The NFLPA has countered, citing a union-commissioned study that showed the average value of the teams has grown from $288 million to $1.04 billion over 10 years, an increase of about 14 percent a year.
If a deal is not reached before the start of the 2010 season, the NFL salary cap will be lifted, providing teams no ceiling or minimums to sign players. Smith said he holds the same view as Upshaw, saying the union will "not go back" to a salary cap if it is removed.
Such a move would have the potential to hurt the NFL's competitive balance, allowing big-market teams to outbid their small-market counterparts in free agency. The move would also affect players, who would have to wait six years to become free agents, instead of four under the current system. No salary cap would also remove the minimum pay scale for players.
Another immediate challenge Smith must deal with is repairing the rift between the union and a group retired players, who feel disenfranchised over their poorly funded pension and medical plans.
Smith called it "a moral obligation" to address the concerns of retired players and noted that his transition team will include retired players.
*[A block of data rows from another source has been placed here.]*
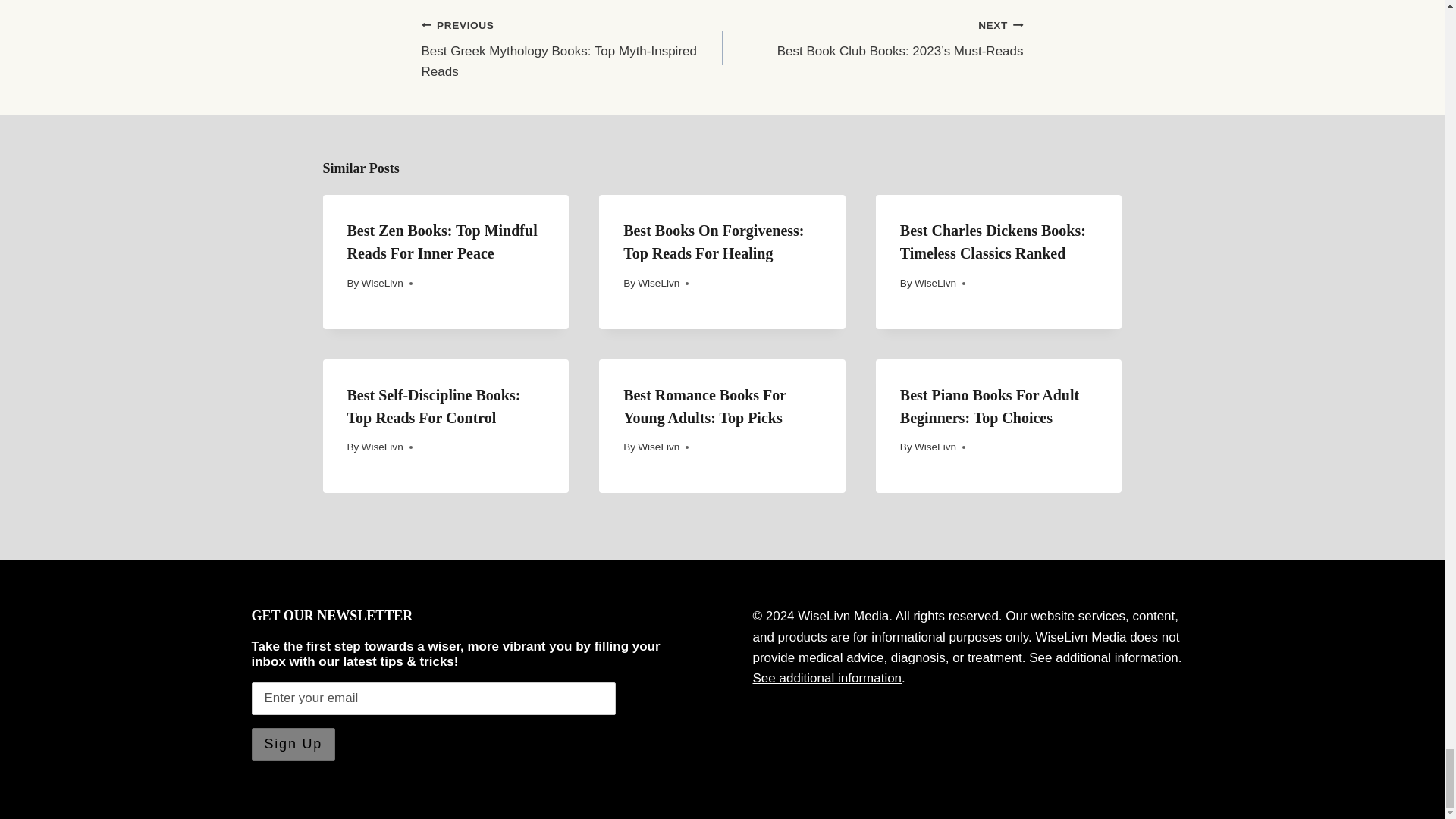
WiseLivn (382, 283)
Best Zen Books: Top Mindful Reads For Inner Peace (442, 241)
Sign Up (572, 48)
Given the description of an element on the screen output the (x, y) to click on. 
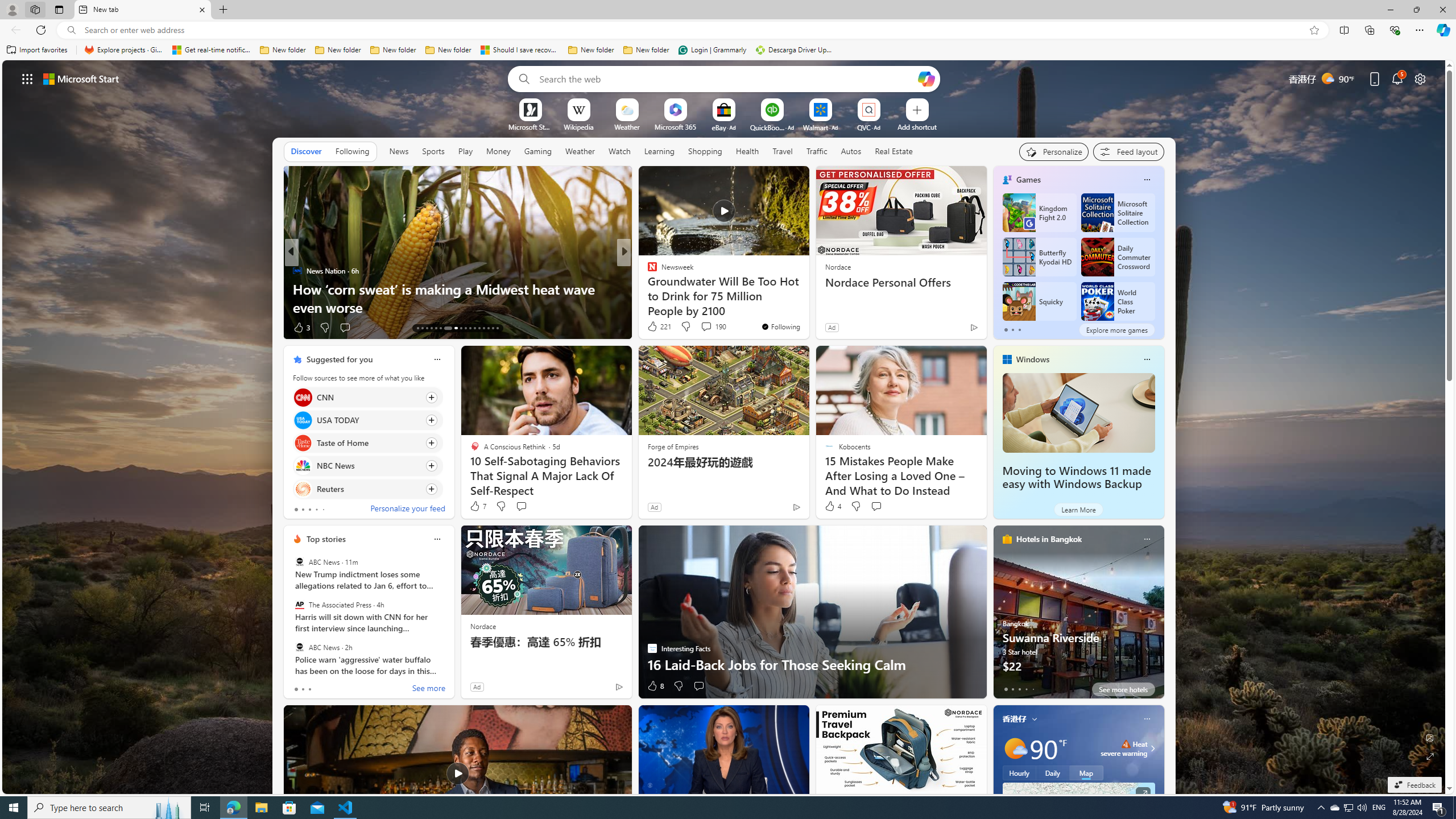
4 Like (831, 505)
View comments 19 Comment (704, 327)
Nordace.com (663, 288)
Reuters (302, 488)
Minimize (1390, 9)
More options (1146, 718)
AutomationID: tab-20 (452, 328)
The Associated Press (299, 604)
Start the conversation (698, 685)
To get missing image descriptions, open the context menu. (529, 109)
Play (465, 151)
AutomationID: tab-13 (417, 328)
Mostly sunny (1014, 748)
Health (746, 151)
Given the description of an element on the screen output the (x, y) to click on. 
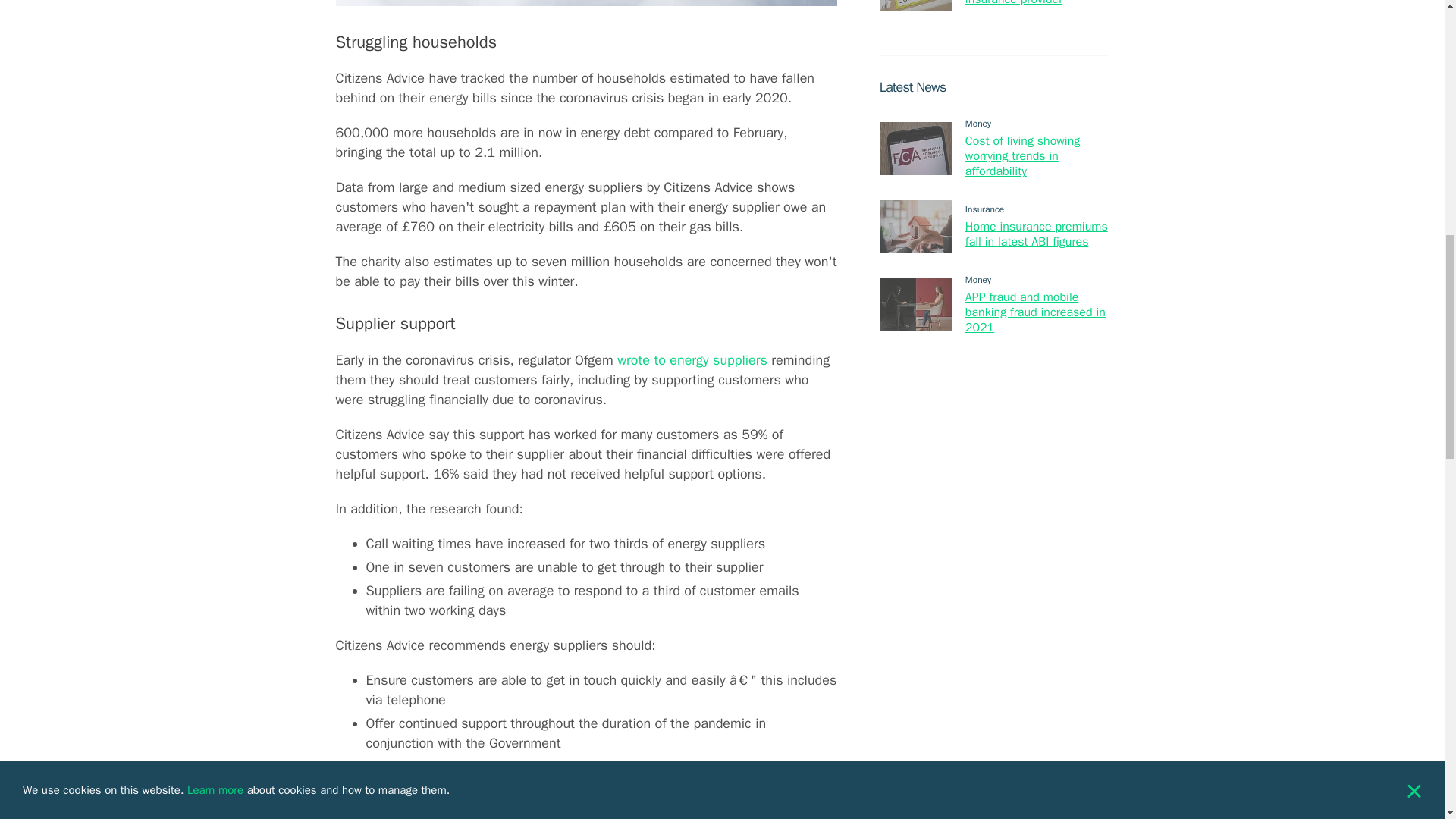
wrote to energy suppliers (692, 360)
Given the description of an element on the screen output the (x, y) to click on. 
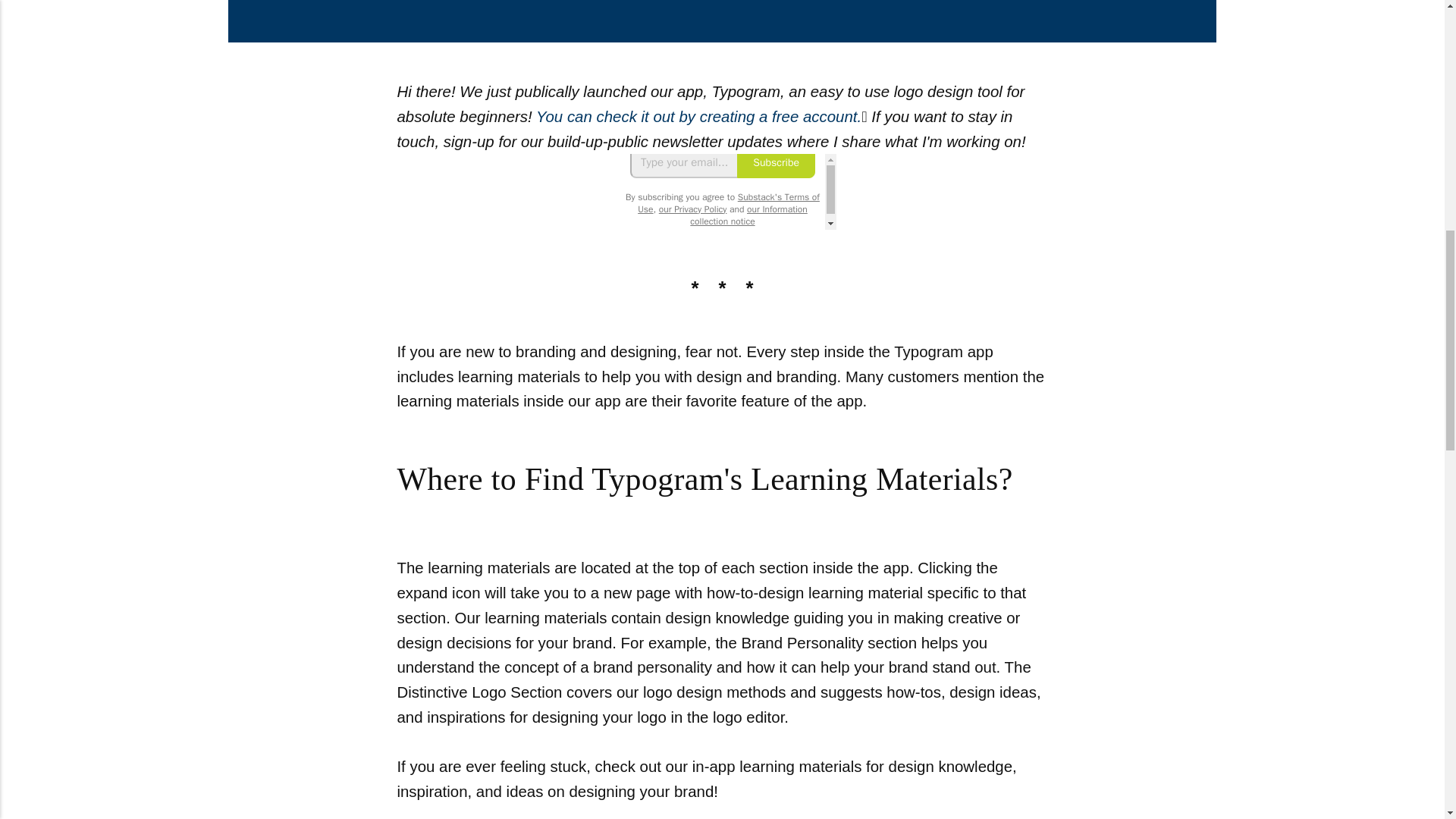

"The one clear message that I've had from the first time we met until yesterday: We need to be one team, we need to be one locker room," Smith said.
Jim Acho, a Michigan-based attorney who has represented retired players in the past, expressed hope that Smith will enact change.
"Everything I've heard about Mr. Smith has been positive, and I'm hopeful that he will do right by the retirees," Acho said. "It is my sincere hope that DeMaurice Smith improves on the one key area where I think Gene Upshaw was derelict."
Smith was regarded as an outsider, having no ties to the union or NFL. His strengths included his connections to power, having ties to President Barack Obama and new U.S. Attorney General Eric Holder.
"We're very, very pleased to move forward with who we see as a leader who can lead us in the right direction right now," Dawkins said. "I can't speak of how excited I am of the opportunity of going forward and the vision that he told us that he has for this organization to unify us, which we are right now, and to bring that same unity to the retired players so that we're all on the same page moving forward to be able to continue this beautiful game that we're all blessed to play."